Dans le nord du pays, le quotidien des résidents est marqué par une précarité croissante. À Kidal, les services de base comme l’électricité et les réseaux de télécommunications subissent de graves perturbations. L’incertitude domine et les informations contradictoires alimentent un climat de méfiance généralisée au sein de la population locale.

À Gao, bien que la zone reste sous contrôle gouvernemental, les conséquences économiques sont déjà palpables. Les marchés locaux voient les prix s’envoler, à l’image du coût de l’oignon qui a doublé en peu de temps. Les populations sont invitées par les autorités à ne se fier qu’aux communications officielles, dans un contexte de tension extrême.

Une crise profonde au centre du pays

La situation n’est guère plus stable dans le centre du Mali. Plusieurs secteurs, notamment sur la rive gauche du fleuve Niger dans les régions de Ségou et de Koulikoro, échappent totalement à l’administration centrale. Dans ces zones, les groupes armés imposent leur propre système fiscal via la zakat et contrôlent des centaines de villages.
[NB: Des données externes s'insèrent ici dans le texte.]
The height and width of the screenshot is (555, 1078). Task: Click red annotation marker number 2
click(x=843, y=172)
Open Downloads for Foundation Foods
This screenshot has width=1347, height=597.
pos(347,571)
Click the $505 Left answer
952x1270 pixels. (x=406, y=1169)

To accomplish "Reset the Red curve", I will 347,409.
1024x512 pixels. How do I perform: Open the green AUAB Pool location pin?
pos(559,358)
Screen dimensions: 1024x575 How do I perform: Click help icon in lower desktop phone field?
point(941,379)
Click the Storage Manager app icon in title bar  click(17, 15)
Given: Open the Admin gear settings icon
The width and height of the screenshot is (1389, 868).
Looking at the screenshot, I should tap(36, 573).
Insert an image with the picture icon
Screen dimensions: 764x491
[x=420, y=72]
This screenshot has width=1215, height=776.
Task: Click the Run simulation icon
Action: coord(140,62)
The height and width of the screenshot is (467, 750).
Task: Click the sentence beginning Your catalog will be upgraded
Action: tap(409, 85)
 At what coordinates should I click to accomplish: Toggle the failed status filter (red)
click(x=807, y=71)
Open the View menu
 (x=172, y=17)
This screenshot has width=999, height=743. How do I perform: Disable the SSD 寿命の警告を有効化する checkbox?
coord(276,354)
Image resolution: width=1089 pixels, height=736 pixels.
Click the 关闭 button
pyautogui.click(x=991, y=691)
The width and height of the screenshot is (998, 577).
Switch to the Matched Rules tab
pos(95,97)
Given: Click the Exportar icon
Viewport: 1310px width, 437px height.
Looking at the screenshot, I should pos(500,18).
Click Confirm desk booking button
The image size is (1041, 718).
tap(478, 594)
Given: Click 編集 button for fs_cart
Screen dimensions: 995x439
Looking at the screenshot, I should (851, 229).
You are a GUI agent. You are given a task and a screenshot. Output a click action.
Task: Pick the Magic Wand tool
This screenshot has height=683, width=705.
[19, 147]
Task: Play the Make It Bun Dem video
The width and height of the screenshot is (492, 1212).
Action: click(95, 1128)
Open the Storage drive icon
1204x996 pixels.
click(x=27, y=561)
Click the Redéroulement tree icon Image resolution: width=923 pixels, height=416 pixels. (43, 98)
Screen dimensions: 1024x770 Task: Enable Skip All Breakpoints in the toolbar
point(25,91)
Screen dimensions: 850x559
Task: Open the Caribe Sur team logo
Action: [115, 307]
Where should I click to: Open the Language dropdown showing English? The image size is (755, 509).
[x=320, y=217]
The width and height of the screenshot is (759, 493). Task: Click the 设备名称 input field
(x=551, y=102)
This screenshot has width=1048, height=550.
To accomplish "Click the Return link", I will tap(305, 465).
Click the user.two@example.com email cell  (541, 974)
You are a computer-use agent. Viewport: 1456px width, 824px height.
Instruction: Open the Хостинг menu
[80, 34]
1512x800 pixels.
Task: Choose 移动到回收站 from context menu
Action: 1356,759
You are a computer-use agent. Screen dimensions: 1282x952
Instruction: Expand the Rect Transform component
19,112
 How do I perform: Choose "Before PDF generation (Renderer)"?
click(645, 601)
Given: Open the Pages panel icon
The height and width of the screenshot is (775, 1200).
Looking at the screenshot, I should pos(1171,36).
Le secteur éducatif paie également un lourd tribut à cette insécurité. On estime que plus de 2 300 établissements scolaires ont dû fermer leurs portes, principalement dans les régions septentrionales et centrales. Cette paralysie des services publics témoigne de l’ampleur de l’emprise des insurgés sur le terrain.

La nécessité d’une issue politique et d’un dialogue

Pour les observateurs de la scène sahélienne, les différentes forces en présence semblent actuellement dans une phase de repositionnement stratégique et de réarmement. Si l’armée malienne semble déterminée à reprendre l’initiative, les groupes armés se préparent également à une intensification des hostilités. Au milieu de ce bras de fer, les civils restent les premières victimes des exactions de chaque camp.

Des soldats du Front de libération de l'Azawad (FLA) pénètrent en voiture dans l'ancienne caserne de l'Africa Corps (ex-Wagner), au Camp 2 à Kidal, le 11 mai 2026

Certains experts préconisent l’ouverture d’un dialogue inclusif pour sortir de cette impasse sécuritaire. La crise actuelle touche toutes les strates de la société, et une solution durable pourrait passer par une concertation nationale impliquant l’ensemble des acteurs politiques. Bien que Bamako qualifie officiellement ses adversaires de terroristes et refuse toute négociation, la réalité du terrain impose parfois des échanges pragmatiques, comme cela a pu être observé pour sécuriser certains approvisionnements vitaux.